A existência dessas 11 bolsas licenciadas fornece uma infraestrutura completa para o ecossistema de criptomoedas em Hong Kong. Os investidores podem negociar em um ambiente regulado, sem preocupações com falhas de exchanges ou segurança de ativos. Além disso, as bolsas licenciadas devem cumprir rigorosos requisitos de combate à lavagem de dinheiro e KYC, elevando o padrão de conformidade do mercado.
Adicionalmente, Hong Kong promove ativamente o desenvolvimento de tokenização, incluindo a emissão de 3 lotes de obrigações verdes tokenizadas, totalizando cerca de 2,1 mil milhões de dólares, e lançou um sandbox regulatório para incentivar a inovação. As obrigações verdes tokenizadas representam a emissão de títulos tradicionais em forma de tokens na blockchain, oferecendo vantagens como redução de custos de emissão, maior eficiência nas transações, maior transparência e acessibilidade para pequenos investidores participarem do mercado de títulos.
O volume de 2,1 mil milhões de dólares posiciona Hong Kong na liderança do mercado global de títulos tokenizados. Esses casos de sucesso servem de modelo para a tokenização de outros produtos financeiros tradicionais, com potencial de expansão para ações, imóveis, commodities e outros ativos. O sandbox regulatório oferece espaço para empresas inovadoras testarem novos produtos e serviços em um ambiente controlado, reduzindo custos de conformidade.
Hong Kong posiciona finanças digitais como núcleo da estratégia de crescimento
Chan mencionou que as finanças e a tecnologia podem se impulsionar mutuamente. Tomando as finanças digitais como exemplo, essa inovação financeira melhora a transparência, eficiência, inclusão e gestão de riscos dos serviços financeiros, além de direcionar capital de forma mais eficaz para a economia real. As finanças também são uma força-chave para apoiar e capacitar o desenvolvimento tecnológico. Chan afirmou que o objetivo de Hong Kong é criar um ecossistema integrado de stablecoins, bolsas e ativos tokenizados.

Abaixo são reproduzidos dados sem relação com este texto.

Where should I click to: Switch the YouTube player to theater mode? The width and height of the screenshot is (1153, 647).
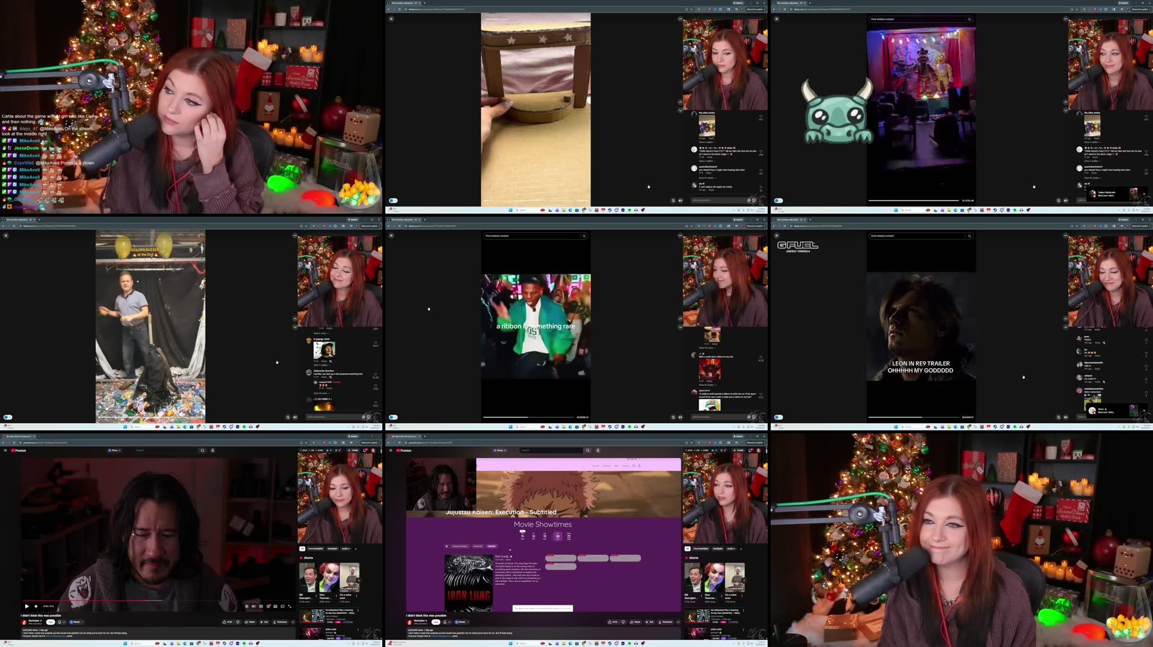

Diante de uma competição global cada vez mais acirrada, Hong Kong posiciona as finanças digitais como um pilar central de sua estratégia de crescimento. Essa estratégia demonstra que Hong Kong não é apenas um receptor passivo da indústria de criptomoedas, mas que a utiliza como motor principal de transformação e modernização econômica. Em comparação com concorrentes como Cingapura e Dubai, Hong Kong possui vantagens devido à sua sólida base financeira tradicional, conexões com a China continental e um sistema jurídico bem desenvolvido.
A licença de stablecoin de Hong Kong pode atrair diversos tipos de candidatos: emissores globais de stablecoins como Circle (USDC) e Tether (USDT) podem solicitar licenças para entrar no mercado de Hong Kong; instituições financeiras locais, como bancos e empresas de pagamento, podem lançar stablecoins em dólares de Hong Kong; além de projetos emergentes focados no mercado asiático.